- **Aim**
Render each line of the records below as a row in a Markdown table with the columns "Row" and "Line," skipping any blank lines. Leave the pictures out of the table.

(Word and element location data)
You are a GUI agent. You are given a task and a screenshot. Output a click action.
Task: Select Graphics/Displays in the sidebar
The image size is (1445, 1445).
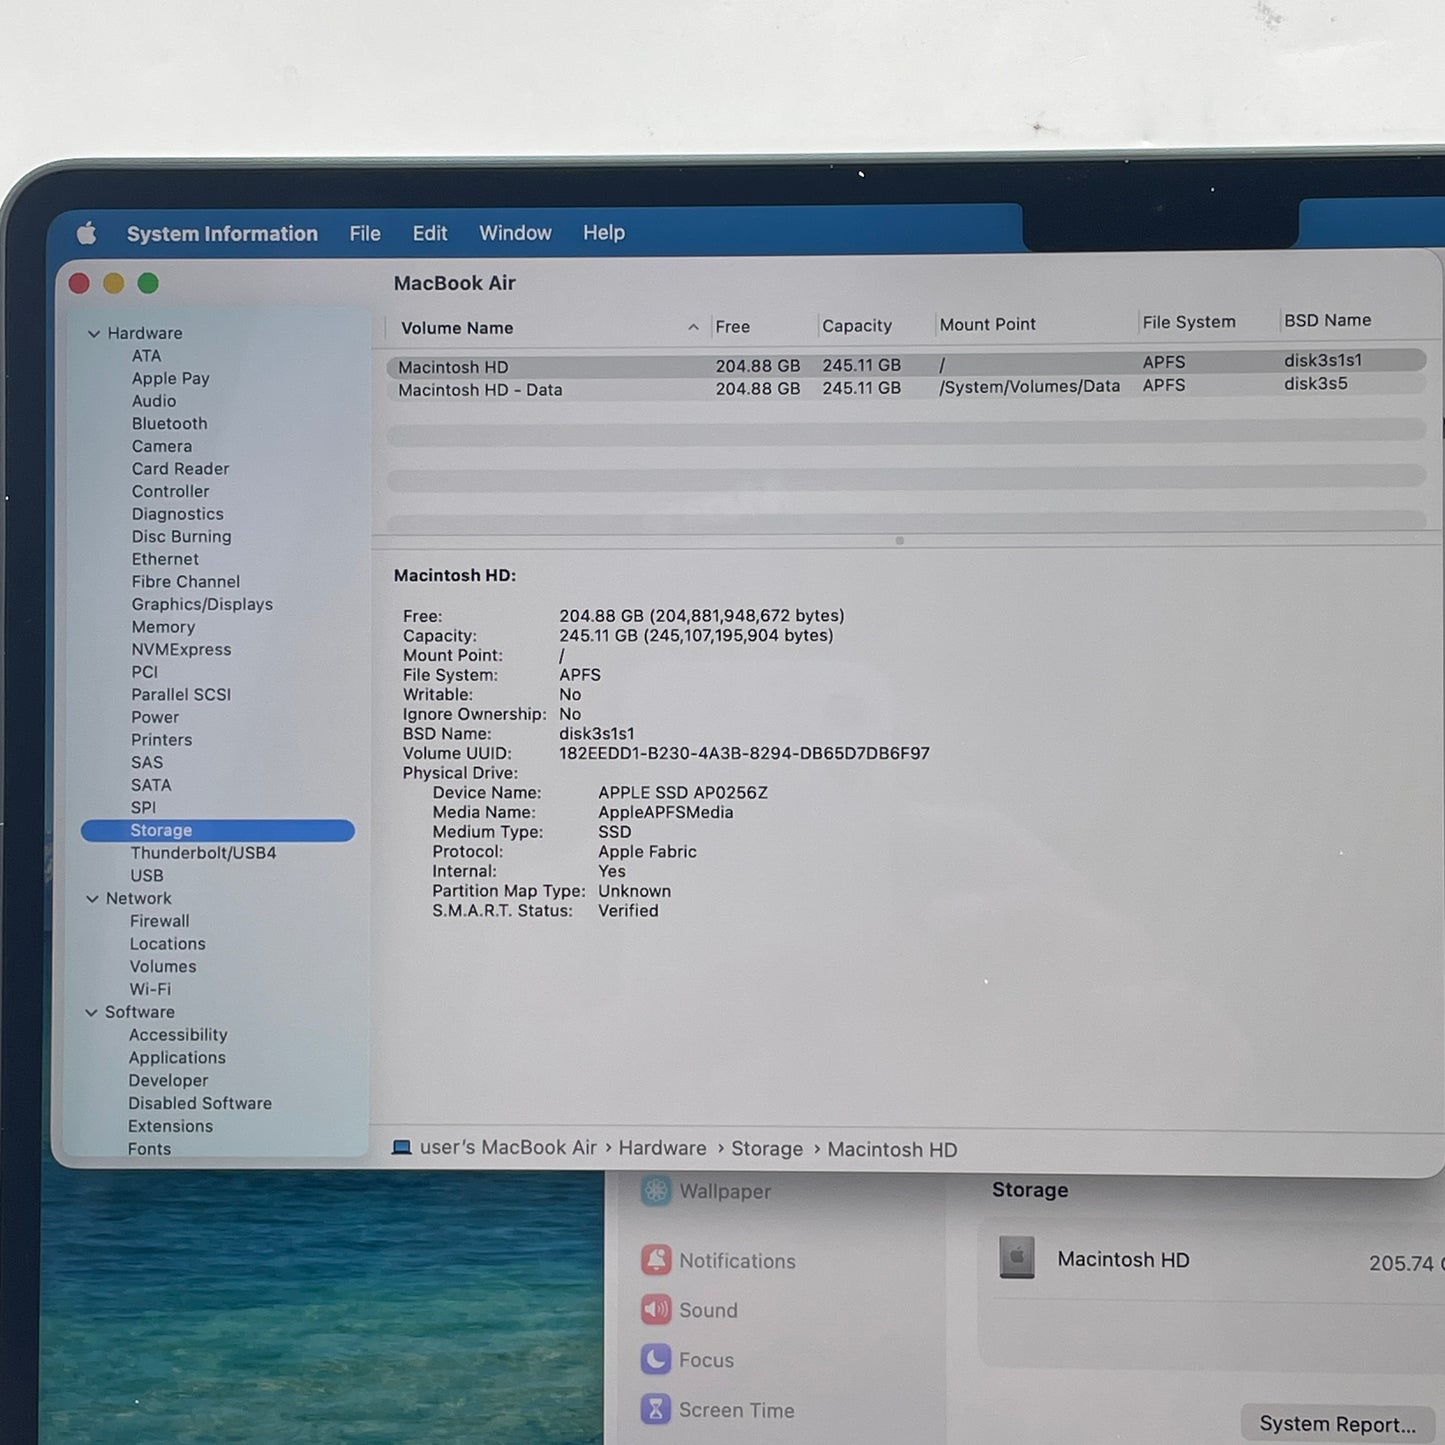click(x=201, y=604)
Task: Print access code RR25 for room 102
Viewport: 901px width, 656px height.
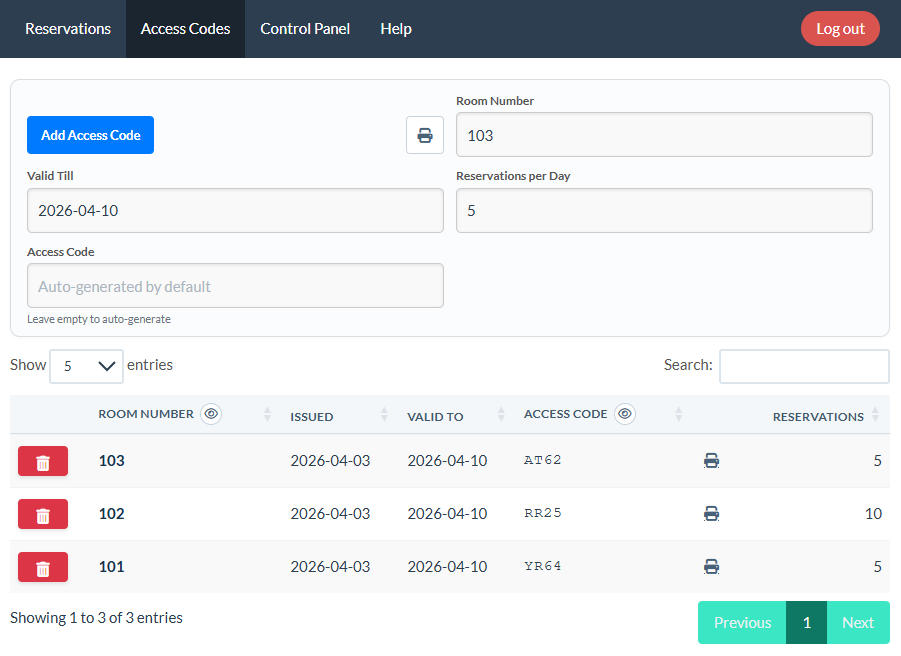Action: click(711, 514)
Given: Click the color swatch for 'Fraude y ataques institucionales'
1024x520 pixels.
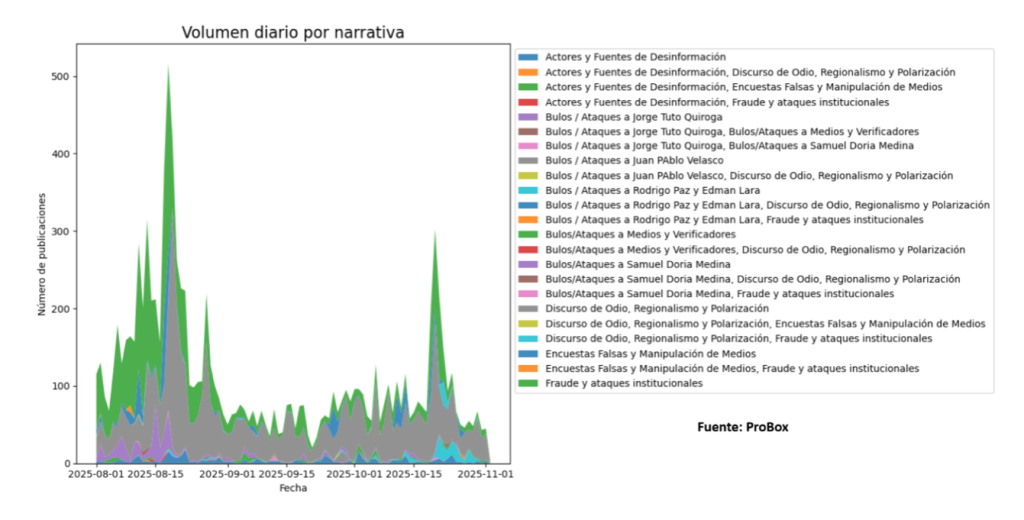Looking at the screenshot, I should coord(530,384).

- **Response to this task**
| Row | Line |
|---|---|
| 1 | You are a GUI agent. You are given a task and a screenshot. Output a click action. |
| 2 | Task: Select Graphics/Displays in the sidebar |
| 3 | The image size is (1445, 1445). |
| 4 | click(x=201, y=604) |
| 5 | Task: Print access code RR25 for room 102 |
| 6 | Viewport: 901px width, 656px height. |
| 7 | Action: click(711, 514) |
| 8 | Given: Click the color swatch for 'Fraude y ataques institucionales' |
| 9 | 1024x520 pixels. |
| 10 | Looking at the screenshot, I should coord(530,384). |